What to do
Each line of the entries below that holds "column" is needed, copied in full.

Data provided
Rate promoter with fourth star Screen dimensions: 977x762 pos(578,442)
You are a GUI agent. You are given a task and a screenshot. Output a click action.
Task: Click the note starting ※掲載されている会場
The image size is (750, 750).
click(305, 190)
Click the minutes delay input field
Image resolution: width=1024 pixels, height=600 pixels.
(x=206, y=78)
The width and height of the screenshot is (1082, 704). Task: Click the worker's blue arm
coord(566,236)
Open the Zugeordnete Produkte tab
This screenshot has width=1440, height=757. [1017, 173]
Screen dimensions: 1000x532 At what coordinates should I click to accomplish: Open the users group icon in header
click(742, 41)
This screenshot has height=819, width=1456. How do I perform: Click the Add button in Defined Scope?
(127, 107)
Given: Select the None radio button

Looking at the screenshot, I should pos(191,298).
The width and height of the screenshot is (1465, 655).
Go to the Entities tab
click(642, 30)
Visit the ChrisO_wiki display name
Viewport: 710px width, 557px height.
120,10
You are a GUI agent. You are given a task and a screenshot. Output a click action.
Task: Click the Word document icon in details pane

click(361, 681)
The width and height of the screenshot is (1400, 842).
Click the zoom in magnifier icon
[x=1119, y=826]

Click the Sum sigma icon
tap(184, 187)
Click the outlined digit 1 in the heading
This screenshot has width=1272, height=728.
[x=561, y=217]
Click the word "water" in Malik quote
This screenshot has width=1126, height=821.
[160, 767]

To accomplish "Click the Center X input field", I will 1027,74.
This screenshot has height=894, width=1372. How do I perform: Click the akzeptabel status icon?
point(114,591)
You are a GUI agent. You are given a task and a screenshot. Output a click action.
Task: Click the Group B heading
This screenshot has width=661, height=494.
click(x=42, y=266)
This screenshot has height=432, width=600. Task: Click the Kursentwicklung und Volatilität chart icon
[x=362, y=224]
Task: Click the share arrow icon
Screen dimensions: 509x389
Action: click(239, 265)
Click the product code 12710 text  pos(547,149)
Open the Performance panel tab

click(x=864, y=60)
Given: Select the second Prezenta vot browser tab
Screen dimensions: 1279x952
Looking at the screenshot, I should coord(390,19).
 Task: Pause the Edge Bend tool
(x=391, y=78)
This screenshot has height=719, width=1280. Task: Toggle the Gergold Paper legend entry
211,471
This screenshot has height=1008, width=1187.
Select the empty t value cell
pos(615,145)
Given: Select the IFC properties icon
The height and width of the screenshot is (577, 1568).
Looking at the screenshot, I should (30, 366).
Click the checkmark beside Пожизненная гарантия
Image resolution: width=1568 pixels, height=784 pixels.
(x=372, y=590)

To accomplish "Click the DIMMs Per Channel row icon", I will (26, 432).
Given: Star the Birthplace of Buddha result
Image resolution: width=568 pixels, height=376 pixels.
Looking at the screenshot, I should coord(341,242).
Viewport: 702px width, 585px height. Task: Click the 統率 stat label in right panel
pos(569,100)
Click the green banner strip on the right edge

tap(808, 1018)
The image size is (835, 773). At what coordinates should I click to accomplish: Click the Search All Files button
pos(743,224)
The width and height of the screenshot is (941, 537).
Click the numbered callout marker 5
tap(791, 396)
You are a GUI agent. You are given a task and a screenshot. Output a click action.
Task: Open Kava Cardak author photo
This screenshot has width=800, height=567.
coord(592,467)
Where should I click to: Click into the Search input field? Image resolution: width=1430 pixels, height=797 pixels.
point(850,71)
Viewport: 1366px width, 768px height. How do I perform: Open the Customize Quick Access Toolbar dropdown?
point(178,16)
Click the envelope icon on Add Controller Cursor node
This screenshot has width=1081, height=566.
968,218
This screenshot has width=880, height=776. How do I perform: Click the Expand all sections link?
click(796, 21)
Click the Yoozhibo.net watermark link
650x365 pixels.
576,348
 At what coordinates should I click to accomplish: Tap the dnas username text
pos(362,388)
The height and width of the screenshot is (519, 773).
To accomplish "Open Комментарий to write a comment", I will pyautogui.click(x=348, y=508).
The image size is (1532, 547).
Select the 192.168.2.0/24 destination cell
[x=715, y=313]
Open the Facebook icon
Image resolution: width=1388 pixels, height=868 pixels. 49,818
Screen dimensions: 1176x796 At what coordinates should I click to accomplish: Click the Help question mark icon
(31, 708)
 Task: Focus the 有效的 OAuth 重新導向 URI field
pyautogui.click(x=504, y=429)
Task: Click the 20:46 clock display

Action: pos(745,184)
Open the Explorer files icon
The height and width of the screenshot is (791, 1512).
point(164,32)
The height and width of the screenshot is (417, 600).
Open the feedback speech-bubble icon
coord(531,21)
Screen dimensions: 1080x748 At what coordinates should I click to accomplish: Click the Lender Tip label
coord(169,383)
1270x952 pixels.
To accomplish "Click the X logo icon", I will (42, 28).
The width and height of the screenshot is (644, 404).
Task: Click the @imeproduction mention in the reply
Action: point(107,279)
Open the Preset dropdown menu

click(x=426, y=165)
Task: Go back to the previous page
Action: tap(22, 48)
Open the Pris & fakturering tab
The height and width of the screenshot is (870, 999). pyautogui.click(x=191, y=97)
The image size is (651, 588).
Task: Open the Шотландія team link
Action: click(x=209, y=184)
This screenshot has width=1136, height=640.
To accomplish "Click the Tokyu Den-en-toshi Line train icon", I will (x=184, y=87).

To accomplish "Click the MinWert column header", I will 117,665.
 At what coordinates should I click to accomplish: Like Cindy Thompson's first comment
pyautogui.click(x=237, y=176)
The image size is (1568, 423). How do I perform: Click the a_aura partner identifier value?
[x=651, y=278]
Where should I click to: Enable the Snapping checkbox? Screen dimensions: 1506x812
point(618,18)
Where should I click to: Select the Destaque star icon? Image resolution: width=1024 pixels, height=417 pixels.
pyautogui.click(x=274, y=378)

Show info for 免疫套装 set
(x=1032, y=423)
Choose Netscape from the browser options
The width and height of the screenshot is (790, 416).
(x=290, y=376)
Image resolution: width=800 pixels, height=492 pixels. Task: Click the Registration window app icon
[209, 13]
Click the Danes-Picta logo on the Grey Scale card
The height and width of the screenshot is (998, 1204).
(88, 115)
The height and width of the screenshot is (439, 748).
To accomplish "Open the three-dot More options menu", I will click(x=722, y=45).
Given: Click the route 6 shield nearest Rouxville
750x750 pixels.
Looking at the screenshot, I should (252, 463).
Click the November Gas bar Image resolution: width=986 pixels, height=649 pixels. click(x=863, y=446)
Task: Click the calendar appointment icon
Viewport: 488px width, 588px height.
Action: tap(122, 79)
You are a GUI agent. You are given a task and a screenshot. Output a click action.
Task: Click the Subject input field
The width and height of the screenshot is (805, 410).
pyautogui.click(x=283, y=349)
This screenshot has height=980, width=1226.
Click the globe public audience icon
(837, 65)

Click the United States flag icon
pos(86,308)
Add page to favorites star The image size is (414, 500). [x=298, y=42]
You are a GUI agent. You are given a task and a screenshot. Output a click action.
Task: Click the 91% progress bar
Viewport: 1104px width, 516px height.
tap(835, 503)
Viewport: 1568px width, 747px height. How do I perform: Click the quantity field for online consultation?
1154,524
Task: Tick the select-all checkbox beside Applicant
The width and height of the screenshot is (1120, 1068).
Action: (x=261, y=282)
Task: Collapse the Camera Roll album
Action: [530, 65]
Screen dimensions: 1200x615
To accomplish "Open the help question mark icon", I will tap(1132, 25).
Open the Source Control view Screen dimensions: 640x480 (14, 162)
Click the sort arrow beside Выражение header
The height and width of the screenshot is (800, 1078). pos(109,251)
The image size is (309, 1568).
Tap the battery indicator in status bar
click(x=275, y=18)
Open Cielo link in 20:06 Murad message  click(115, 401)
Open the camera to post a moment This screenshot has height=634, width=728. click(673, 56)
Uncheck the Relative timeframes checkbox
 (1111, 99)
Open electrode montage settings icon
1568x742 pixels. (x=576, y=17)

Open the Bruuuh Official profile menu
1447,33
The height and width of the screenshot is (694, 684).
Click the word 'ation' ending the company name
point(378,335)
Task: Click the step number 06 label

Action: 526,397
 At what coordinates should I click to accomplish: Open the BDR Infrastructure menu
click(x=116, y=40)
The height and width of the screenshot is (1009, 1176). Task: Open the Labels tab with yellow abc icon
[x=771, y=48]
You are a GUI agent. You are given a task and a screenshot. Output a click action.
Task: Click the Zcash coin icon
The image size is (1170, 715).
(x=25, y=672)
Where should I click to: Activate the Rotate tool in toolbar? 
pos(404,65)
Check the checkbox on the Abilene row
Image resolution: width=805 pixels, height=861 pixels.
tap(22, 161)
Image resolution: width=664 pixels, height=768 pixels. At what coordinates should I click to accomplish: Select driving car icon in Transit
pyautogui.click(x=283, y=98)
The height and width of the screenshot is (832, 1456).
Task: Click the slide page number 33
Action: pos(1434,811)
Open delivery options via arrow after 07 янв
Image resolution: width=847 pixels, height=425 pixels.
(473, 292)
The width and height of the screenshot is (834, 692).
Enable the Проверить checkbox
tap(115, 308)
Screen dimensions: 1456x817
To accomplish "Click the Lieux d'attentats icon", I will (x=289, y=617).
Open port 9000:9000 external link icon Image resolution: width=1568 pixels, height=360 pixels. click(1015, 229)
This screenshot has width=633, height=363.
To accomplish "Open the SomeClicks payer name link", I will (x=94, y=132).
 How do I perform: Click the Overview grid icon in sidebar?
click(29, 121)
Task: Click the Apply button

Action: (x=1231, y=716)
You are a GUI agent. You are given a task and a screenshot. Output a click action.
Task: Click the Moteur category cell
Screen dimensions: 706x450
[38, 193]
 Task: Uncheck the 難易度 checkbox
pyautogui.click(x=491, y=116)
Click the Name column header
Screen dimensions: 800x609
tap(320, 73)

Written answer
To accomplish "Click the MinWert column header", I will 117,665.
Click the Name column header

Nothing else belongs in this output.